Arrigo Benedetti (June 1, 1910 – October 26, 1976) was an Italian journalist and writer. He was also the editor of important news magazines: Oggi (1939–1941), L'Europeo (1945–54), L'Espresso (1955–63), and Il Mondo (1969–72). Born as Giulio, he changed his name to Arrigo in 1933.[1]
Arrigo Benedetti | |
---|---|
Born | Lucca, Italy | June 1, 1910
Died | October 26, 1976 Rome, Italy | (aged 66)
Nationality | Italian |
Occupation(s) | Journalist and writer |
Known for | Editor of Oggi, L'Europeo, L'Espresso, and Il Mondo |
Early life
editArrigo Benedetti was born in Lucca, in Tuscany (Italy). In 1937 he moved to Rome where he joined his study friend Mario Pannunzio. Both started to work the weekly Omnibus edited by Leo Longanesi. Omnibus was suppressed by Mussolini’s Fascist regime two years later. Benedetti and Pannunzio founded Oggi in 1939 until its suppression in 1941.[2][3]
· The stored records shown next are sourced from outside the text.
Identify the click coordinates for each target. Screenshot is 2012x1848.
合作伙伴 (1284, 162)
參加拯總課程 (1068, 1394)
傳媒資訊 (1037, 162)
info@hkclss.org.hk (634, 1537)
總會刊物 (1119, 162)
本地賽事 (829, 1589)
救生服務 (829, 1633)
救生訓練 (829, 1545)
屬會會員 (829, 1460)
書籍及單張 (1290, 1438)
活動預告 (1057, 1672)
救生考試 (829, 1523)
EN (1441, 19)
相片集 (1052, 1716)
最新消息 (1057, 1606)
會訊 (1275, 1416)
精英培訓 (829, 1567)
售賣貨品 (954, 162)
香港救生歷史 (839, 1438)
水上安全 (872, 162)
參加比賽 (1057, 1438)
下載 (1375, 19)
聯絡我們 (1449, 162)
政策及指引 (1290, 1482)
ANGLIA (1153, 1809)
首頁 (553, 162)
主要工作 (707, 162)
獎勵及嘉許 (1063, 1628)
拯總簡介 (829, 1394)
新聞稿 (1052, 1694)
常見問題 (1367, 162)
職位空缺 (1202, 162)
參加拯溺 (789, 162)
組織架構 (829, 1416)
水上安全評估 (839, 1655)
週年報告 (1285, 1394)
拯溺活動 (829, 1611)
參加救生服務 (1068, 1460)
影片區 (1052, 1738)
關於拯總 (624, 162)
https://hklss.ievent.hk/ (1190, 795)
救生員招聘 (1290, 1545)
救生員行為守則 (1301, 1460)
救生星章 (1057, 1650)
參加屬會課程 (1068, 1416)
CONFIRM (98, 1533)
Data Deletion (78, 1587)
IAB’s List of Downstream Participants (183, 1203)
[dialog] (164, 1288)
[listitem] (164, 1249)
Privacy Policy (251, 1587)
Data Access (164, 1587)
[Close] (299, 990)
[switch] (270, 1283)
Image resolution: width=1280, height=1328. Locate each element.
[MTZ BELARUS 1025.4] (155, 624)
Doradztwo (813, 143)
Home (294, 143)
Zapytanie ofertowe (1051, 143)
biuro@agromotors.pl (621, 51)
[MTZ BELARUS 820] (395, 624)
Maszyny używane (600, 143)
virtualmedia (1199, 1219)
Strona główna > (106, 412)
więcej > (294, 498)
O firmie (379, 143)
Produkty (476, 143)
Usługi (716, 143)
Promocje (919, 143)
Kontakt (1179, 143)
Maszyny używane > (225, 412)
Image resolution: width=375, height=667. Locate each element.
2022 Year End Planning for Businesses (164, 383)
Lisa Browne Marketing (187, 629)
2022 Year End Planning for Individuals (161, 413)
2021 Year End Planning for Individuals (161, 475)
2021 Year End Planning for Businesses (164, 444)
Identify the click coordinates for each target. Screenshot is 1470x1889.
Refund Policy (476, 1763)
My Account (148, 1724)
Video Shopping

In December 1943 he was arrested, but managed to escape when the prison was hit by an Allied bombardment. He moved to Milan and joined the resistance against the German occupying forces and the Mussolini-led Italian Social Republic (Repubblica Sociale Italiana).[2]
Editor
editIn November 1945, he launched the news magazine L'Europeo with Gianni Mazzocchi.[4] A journalist of particular importance himself, he created the so-called "Benedetti school of journalism" with journalists such as Tommaso Besozzi, Enzo Biagi, Giorgio Bocca, Oriana Fallaci and Indro Montanelli.[5] The magazine paid special attention to photographic image and documentary photography. According to Benedetti: "People look at articles, but read the photos" (Gli articoli si guardano, le fotografie si leggono).[6]
In 1953, the Rizzoli publishing company bought the publication, when during the Korean War the original publisher was not able anymore to cover rising expenses. The price of paper surged from 100 to 280 lire per kilogram. The original editor Benedetti left the magazine and launched a new weekly, L'Espresso, in October 1955, with Eugenio Scalfari, and backed by the progressive industrialist Adriano Olivetti, manufacturer of Olivetti typewriters.[3]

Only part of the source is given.